*** Opening of DATASET EXCERPTS ***
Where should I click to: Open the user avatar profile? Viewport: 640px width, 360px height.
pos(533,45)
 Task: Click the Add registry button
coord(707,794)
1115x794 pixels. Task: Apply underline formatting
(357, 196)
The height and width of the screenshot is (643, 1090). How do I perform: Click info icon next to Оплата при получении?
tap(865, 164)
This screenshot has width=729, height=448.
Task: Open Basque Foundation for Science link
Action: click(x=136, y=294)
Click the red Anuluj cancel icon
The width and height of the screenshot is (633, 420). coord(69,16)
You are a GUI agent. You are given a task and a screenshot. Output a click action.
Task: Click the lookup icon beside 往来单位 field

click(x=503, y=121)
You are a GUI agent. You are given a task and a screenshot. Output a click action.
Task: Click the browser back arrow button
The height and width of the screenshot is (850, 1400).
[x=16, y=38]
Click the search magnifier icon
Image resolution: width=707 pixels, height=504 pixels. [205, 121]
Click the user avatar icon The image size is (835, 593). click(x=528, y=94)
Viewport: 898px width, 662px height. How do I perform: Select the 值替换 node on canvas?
*** Close of DATASET EXCERPTS ***
● ASSIGNED TASK
Retype each line above exactly as written.

● ANSWER BOX
Where should I click to: Open the user avatar profile? Viewport: 640px width, 360px height.
pos(533,45)
 Task: Click the Add registry button
coord(707,794)
1115x794 pixels. Task: Apply underline formatting
(357, 196)
The height and width of the screenshot is (643, 1090). How do I perform: Click info icon next to Оплата при получении?
tap(865, 164)
This screenshot has width=729, height=448.
Task: Open Basque Foundation for Science link
Action: click(x=136, y=294)
Click the red Anuluj cancel icon
The width and height of the screenshot is (633, 420). coord(69,16)
You are a GUI agent. You are given a task and a screenshot. Output a click action.
Task: Click the lookup icon beside 往来单位 field

click(x=503, y=121)
You are a GUI agent. You are given a task and a screenshot. Output a click action.
Task: Click the browser back arrow button
The height and width of the screenshot is (850, 1400).
[x=16, y=38]
Click the search magnifier icon
Image resolution: width=707 pixels, height=504 pixels. [205, 121]
Click the user avatar icon The image size is (835, 593). click(x=528, y=94)
Viewport: 898px width, 662px height. How do I perform: Select the 值替换 node on canvas?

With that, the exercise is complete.